Siapa yang hidup tanpa ekspektasi yang berarti untuk menopang hidupnya? Siapa yang hidup tanpa bergerak kepada tujuan? Siapa yang hidup tanpa mimpi di kepalanya? Kalau ada yang begini, semoga ia baik-baik saja.
Di dalam kehidupan ini, kita ingin mendapatkan apresiasi, nilai tambah, merasa unik, dan dikagumi oleh banyak orang.
Kita menaruh ekspektasi agar kita selalu bergerak mendapatinya. Kita bertaruh dan berani berjanji pada diri sendiri bahwa kita akan menjadikannya.

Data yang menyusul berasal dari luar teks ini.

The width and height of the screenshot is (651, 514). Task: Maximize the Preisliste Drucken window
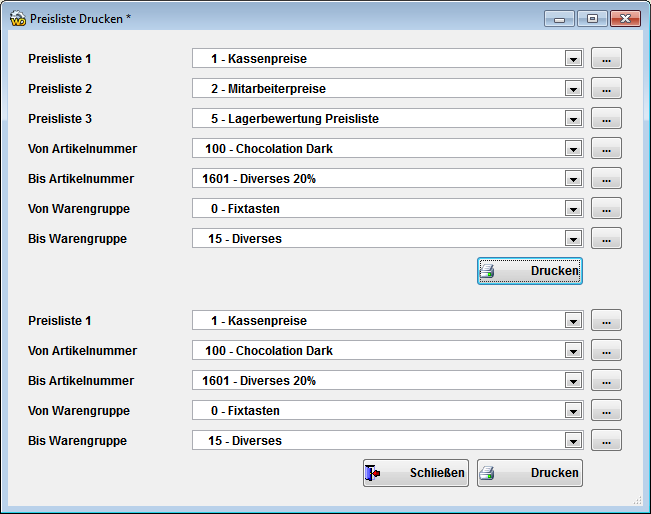592,19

Kita sedang bermimpi dalam skala yang kita percaya mungkin akan kejadian, tetapi tidak ada batas waktu yang berbicara akan kesampaian atau hanya setengah atau seperempat jalan saja.
Kita punya banyak keinginan dan juga kerinduan untuk menyenangkan orang lain serta memperoleh kesenangan dari mereka juga atau dengan alasan lainnya.
Namun, apa jadinya keinginan kita bila pilihan kita hanyalah menunda? Kita menunggu tontonan kita keluar dari layar dan berwujudkan diri kita. Kita menunggu bacaan kita hidup dan menjamah pikiran kita menjadi aktif.
Kita bermimpi menjadi orang yang sama, tetapi kita bertindak tidak sekeras orang yang kita inginkan. Bermimpi aja dulu, kalau kejadian berarti mujizat. Apakah begini? Hehehe...
Mimpi itu tidak hanya di kepala, ia tidak tinggal di awan-awan, atau menggantung di langit-langit rumah. Mimpi itu bukan ruang yang bangkit di tengah malam, bukan khayalan kawula muda yang nikmat saat duduk dan berdiam. Mimpi itu adalah fiksi yang bercerita, menggerakkan kaki bertemu karam, luka, tanjakan, kecuraman, mungkin juga kekalahan. Namun, pada akhirnya ia tidak saja berada di dalam kepala, ia menyentuh indra dan mengakar di dalam dada. Mimpi itu tidak akan bercerita jika hanya di kepala, ia perlu ditaklukan dengan cara kita masing-masing untuk menjalin ceritanya.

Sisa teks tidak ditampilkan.